Según el Sistema Integrado de Monitoreo de Cultivos Ilícitos, el conflicto armado ha permitido a grupos ilegales el uso de más de 204.000 has de tierra para la siembra de coca, de las cuales 45% se concentra en 10 municipios (especialmente en el suroccidente y en el nororiente del territorio nacional). Esto ha inhabilitado tierras para los cultivos; causando estragos en la agricultura y limitando el comercio, pues algunos de los corredores principales son rutas importantes del narcotráfico. Lo anterior ha implicado un cambio en las prácticas de producción de alimentos, y la sustitución de ellos cultivos ilícitos, que, aunque en el corto plazo pueden generar mejores ingresos, a largo plazo implican un alto costo para el bienestar y la tranquilidad de la población.

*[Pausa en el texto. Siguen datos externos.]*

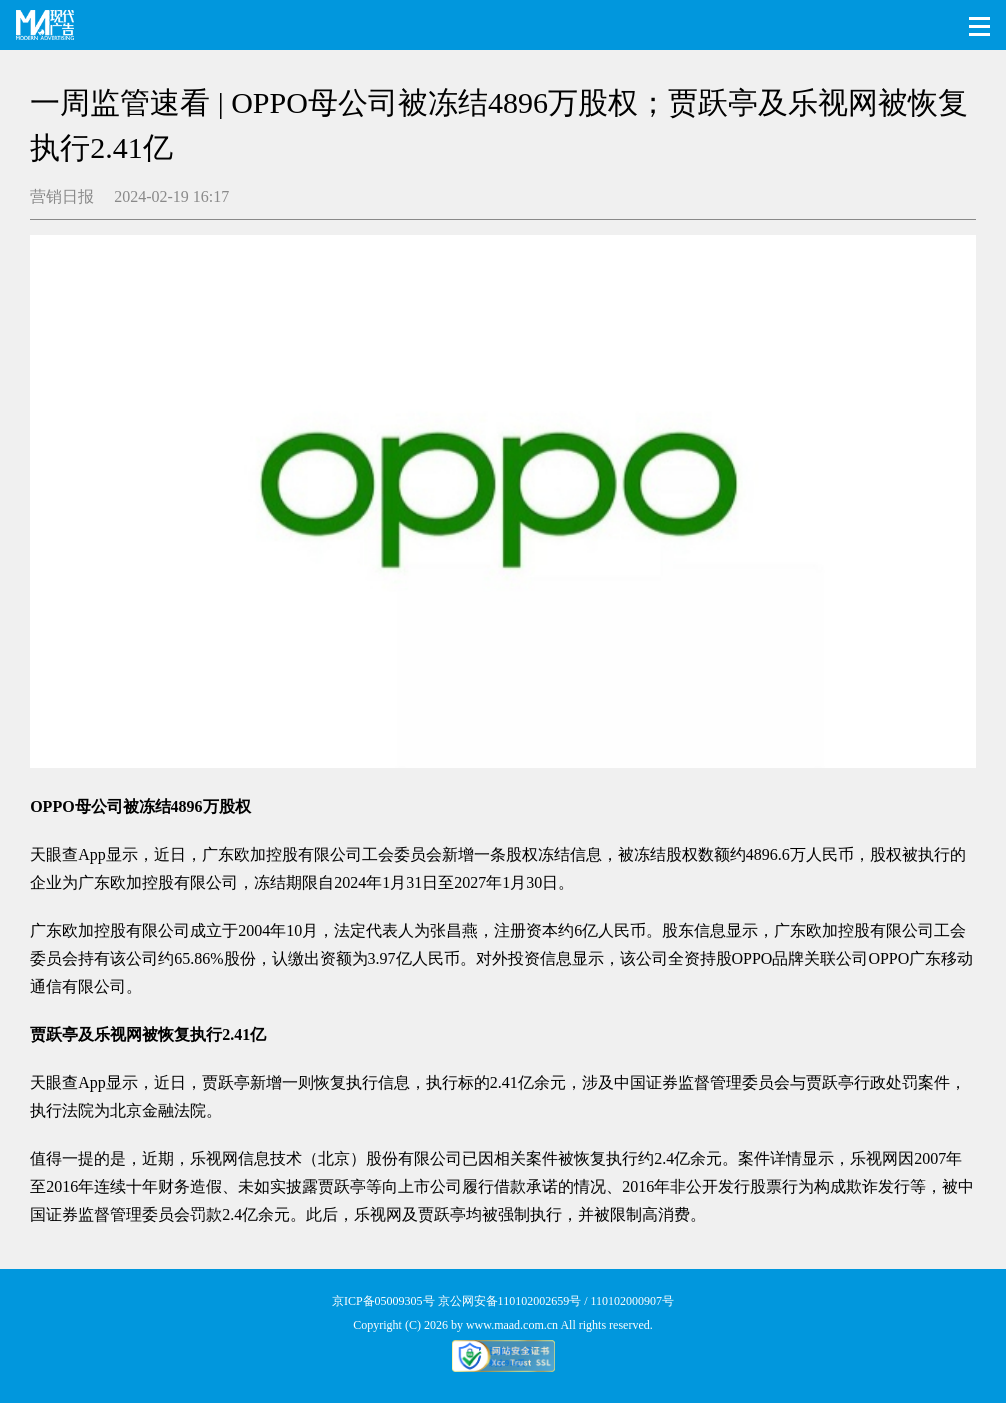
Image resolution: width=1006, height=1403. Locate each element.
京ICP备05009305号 (383, 1301)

Quizá sea hora de dar un nuevo enfoque a las intervenciones en el territorio nacional, de juntar esfuerzos entre los principales actores que tiene el país; el Estado y las empresas privadas. Consolidar alianzas público-privadas, en dónde, por un lado, se escalen los proyectos exitosos, usando los recursos del Estado y a la vez, promoviendo el acceso a bienes públicos para esas poblaciones intervenidas. Con esto, se asegurarían proyectos productivos sostenibles que generen mejoras en las condiciones de vida y un mayor alcance institucional.

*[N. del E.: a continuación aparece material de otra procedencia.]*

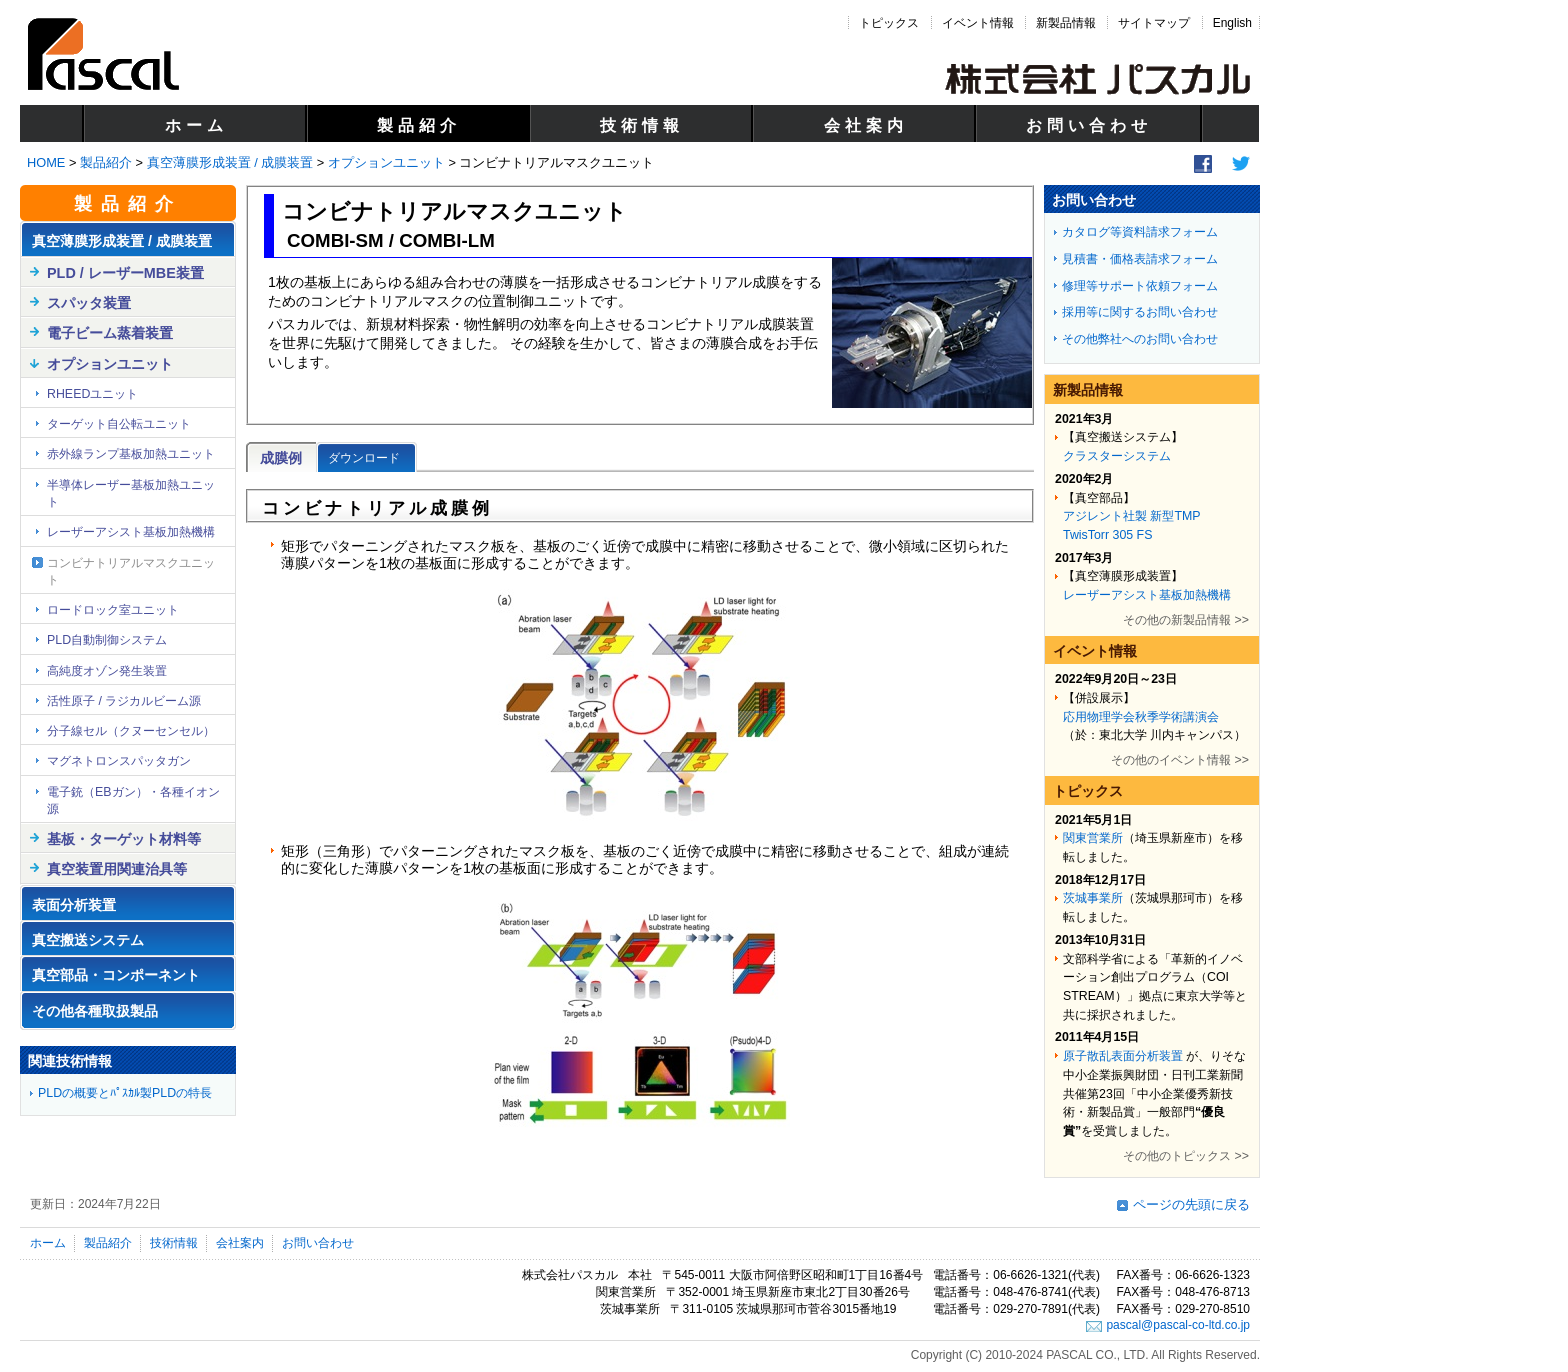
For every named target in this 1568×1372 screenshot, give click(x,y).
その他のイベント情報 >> (1180, 760)
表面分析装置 (74, 905)
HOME (46, 162)
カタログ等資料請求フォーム (1140, 232)
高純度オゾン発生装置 (107, 671)
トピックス (889, 23)
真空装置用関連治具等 (117, 869)
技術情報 (642, 125)
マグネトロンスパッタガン (119, 761)
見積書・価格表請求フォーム (1140, 259)
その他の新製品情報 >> (1186, 620)
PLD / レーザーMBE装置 (125, 273)
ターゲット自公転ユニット (119, 424)
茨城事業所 (1093, 898)
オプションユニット (386, 162)
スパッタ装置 (89, 303)
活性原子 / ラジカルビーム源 (124, 701)
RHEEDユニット (92, 394)
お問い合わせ (1089, 125)
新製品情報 (1066, 23)
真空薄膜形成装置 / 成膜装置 (230, 162)
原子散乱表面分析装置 (1123, 1056)
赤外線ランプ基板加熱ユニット (131, 454)
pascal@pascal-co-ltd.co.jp (1178, 1325)
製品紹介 (419, 125)
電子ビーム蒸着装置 (110, 333)
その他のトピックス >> (1186, 1156)
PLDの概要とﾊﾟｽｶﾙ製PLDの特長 (125, 1093)
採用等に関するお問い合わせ (1140, 312)
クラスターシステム (1117, 456)
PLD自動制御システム (107, 640)
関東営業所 (1093, 838)
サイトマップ (1154, 23)
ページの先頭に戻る (1191, 1204)
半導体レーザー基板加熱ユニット (131, 493)
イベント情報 (978, 23)
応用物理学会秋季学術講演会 (1141, 717)
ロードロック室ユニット (113, 610)
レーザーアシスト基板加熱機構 (131, 532)
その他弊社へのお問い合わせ (1140, 339)
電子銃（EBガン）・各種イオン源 (133, 800)
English (1232, 23)
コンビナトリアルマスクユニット (131, 571)
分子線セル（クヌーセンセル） (131, 731)
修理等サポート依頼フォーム (1140, 286)
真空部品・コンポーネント (116, 975)
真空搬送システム (88, 940)
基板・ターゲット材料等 (124, 839)
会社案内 (866, 125)
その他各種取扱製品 (95, 1011)
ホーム (196, 125)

Un ejemplo son los proyectos realizados por la Fundación Alpina y evaluados por Econometría Consultores, en donde se evidencia una apuesta productiva que fortalece las capacidades de las familias, y las organizaciones y comunidades rurales desarrollando sistemas agroalimentarios sostenibles. Adicionalmente, se trata de una apuesta de transmisión de conocimientos apoyada con el monitoreo, seguimiento y la documentación, para conocer las características propias del territorio y la población. Esto permite poner en marcha intervenciones focalizadas en las necesidades específicas de la población y su entorno. Por ejemplo, el proyecto “Autonomía económica de mujeres rurales del Cauca se llevó a cabo con 400 mujeres de los municipios de Argelia, Balboa, Mercaderes, Rosas y Sucre y donde por medio de insumos y asistencia técnica se obtuvieron incrementos del ingreso neto y de la productividad de las unidades agropecuarias. También se logró el mejoramiento de la capacidad de toma de decisiones del hogar, y el aumento en el conocimiento de las rutas de atención de Violencia Basada en Género Sumado a lo anterior, se observó crecimiento en la producción y la conformación de circuitos cortos de comercialización conllevando a una mejora en la seguridad y diversificación alimentaria.

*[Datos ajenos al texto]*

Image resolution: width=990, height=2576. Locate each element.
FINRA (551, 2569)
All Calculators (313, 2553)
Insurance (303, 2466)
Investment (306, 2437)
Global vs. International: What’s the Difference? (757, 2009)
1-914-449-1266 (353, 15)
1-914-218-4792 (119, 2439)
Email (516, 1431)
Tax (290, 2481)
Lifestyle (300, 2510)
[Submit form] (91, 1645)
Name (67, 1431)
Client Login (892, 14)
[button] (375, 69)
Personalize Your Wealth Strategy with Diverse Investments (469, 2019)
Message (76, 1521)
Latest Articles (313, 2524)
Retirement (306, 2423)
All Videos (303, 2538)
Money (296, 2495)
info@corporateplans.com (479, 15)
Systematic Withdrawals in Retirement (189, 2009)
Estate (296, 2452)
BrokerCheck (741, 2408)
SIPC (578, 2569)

El anterior ejemplo es una muestra de que los proyectos enfocados en las características de la población objeto de la intervención, y con un acompañamiento constante, permiten ser sostenibles en el tiempo. No solo proveen insumos productivos, sino que facilitan las herramientas para la creación de espacios en donde la persona beneficiaria puede diversificar sus labores e impactar de manera económica y social a su territorio. Sin embargo, estos proyectos pueden quedarse en buenas intenciones, sin mayor injerencia en el contexto nacional. Ahora bien, con voluntad política (mayores recursos) y la integración con los privados (laboratorio social), esto puede generar posibilidades de desarrollo y enfrentar de verdad el problema de la inseguridad alimentaria.